● **WORK REQUEST**: Present the following entries again, word for word and in full.

<<<<

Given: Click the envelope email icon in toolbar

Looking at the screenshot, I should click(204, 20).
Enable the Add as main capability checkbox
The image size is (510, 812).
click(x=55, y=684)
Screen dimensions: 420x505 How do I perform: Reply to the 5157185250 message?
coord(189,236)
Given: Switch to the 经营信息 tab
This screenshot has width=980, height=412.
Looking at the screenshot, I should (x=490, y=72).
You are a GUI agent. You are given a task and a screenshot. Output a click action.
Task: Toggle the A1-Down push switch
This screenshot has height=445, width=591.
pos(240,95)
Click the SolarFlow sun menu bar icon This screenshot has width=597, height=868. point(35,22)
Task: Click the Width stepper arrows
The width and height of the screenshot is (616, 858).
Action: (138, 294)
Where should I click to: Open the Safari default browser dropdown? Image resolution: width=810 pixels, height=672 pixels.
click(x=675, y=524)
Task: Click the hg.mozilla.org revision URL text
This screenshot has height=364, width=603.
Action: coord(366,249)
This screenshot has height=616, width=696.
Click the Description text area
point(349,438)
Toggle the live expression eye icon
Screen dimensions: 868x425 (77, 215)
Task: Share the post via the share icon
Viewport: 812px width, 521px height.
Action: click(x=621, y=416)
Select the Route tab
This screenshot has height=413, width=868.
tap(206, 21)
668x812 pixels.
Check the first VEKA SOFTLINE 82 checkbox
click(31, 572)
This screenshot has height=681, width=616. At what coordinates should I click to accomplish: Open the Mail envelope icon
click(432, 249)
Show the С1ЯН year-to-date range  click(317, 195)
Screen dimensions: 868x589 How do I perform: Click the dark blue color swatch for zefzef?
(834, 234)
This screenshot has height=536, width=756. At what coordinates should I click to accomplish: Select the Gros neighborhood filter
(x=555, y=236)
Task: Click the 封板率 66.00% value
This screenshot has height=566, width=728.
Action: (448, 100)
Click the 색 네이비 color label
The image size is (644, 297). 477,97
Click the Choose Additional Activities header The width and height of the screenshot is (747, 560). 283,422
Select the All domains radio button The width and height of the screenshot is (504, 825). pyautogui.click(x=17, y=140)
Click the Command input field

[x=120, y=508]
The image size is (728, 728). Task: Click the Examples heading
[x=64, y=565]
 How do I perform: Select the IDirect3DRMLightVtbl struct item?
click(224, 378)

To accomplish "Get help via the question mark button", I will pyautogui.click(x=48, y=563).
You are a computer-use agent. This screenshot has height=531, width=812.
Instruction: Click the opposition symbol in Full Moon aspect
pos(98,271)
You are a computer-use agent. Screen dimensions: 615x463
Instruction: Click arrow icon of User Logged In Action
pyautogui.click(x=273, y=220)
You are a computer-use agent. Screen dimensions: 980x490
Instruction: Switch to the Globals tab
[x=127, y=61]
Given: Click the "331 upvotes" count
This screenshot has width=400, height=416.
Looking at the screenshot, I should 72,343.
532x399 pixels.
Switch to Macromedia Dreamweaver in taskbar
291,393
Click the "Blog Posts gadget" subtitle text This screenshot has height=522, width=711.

>>>>

● **RESULT OF THIS TASK**:
Given: Click the envelope email icon in toolbar

Looking at the screenshot, I should click(204, 20).
Enable the Add as main capability checkbox
The image size is (510, 812).
click(x=55, y=684)
Screen dimensions: 420x505 How do I perform: Reply to the 5157185250 message?
coord(189,236)
Given: Switch to the 经营信息 tab
This screenshot has width=980, height=412.
Looking at the screenshot, I should (x=490, y=72).
You are a GUI agent. You are given a task and a screenshot. Output a click action.
Task: Toggle the A1-Down push switch
This screenshot has height=445, width=591.
pos(240,95)
Click the SolarFlow sun menu bar icon This screenshot has width=597, height=868. point(35,22)
Task: Click the Width stepper arrows
The width and height of the screenshot is (616, 858).
Action: (138, 294)
Where should I click to: Open the Safari default browser dropdown? Image resolution: width=810 pixels, height=672 pixels.
click(x=675, y=524)
Task: Click the hg.mozilla.org revision URL text
This screenshot has height=364, width=603.
Action: coord(366,249)
This screenshot has height=616, width=696.
Click the Description text area
point(349,438)
Toggle the live expression eye icon
Screen dimensions: 868x425 (77, 215)
Task: Share the post via the share icon
Viewport: 812px width, 521px height.
Action: click(x=621, y=416)
Select the Route tab
This screenshot has height=413, width=868.
tap(206, 21)
668x812 pixels.
Check the first VEKA SOFTLINE 82 checkbox
click(31, 572)
This screenshot has height=681, width=616. At what coordinates should I click to accomplish: Open the Mail envelope icon
click(432, 249)
Show the С1ЯН year-to-date range  click(317, 195)
Screen dimensions: 868x589 How do I perform: Click the dark blue color swatch for zefzef?
(834, 234)
This screenshot has height=536, width=756. At what coordinates should I click to accomplish: Select the Gros neighborhood filter
(x=555, y=236)
Task: Click the 封板率 66.00% value
This screenshot has height=566, width=728.
Action: (448, 100)
Click the 색 네이비 color label
The image size is (644, 297). 477,97
Click the Choose Additional Activities header The width and height of the screenshot is (747, 560). 283,422
Select the All domains radio button The width and height of the screenshot is (504, 825). pyautogui.click(x=17, y=140)
Click the Command input field

[x=120, y=508]
The image size is (728, 728). Task: Click the Examples heading
[x=64, y=565]
 How do I perform: Select the IDirect3DRMLightVtbl struct item?
click(224, 378)

To accomplish "Get help via the question mark button", I will pyautogui.click(x=48, y=563).
You are a computer-use agent. This screenshot has height=531, width=812.
Instruction: Click the opposition symbol in Full Moon aspect
pos(98,271)
You are a computer-use agent. Screen dimensions: 615x463
Instruction: Click arrow icon of User Logged In Action
pyautogui.click(x=273, y=220)
You are a computer-use agent. Screen dimensions: 980x490
Instruction: Switch to the Globals tab
[x=127, y=61]
Given: Click the "331 upvotes" count
This screenshot has width=400, height=416.
Looking at the screenshot, I should 72,343.
532x399 pixels.
Switch to Macromedia Dreamweaver in taskbar
291,393
Click the "Blog Posts gadget" subtitle text This screenshot has height=522, width=711.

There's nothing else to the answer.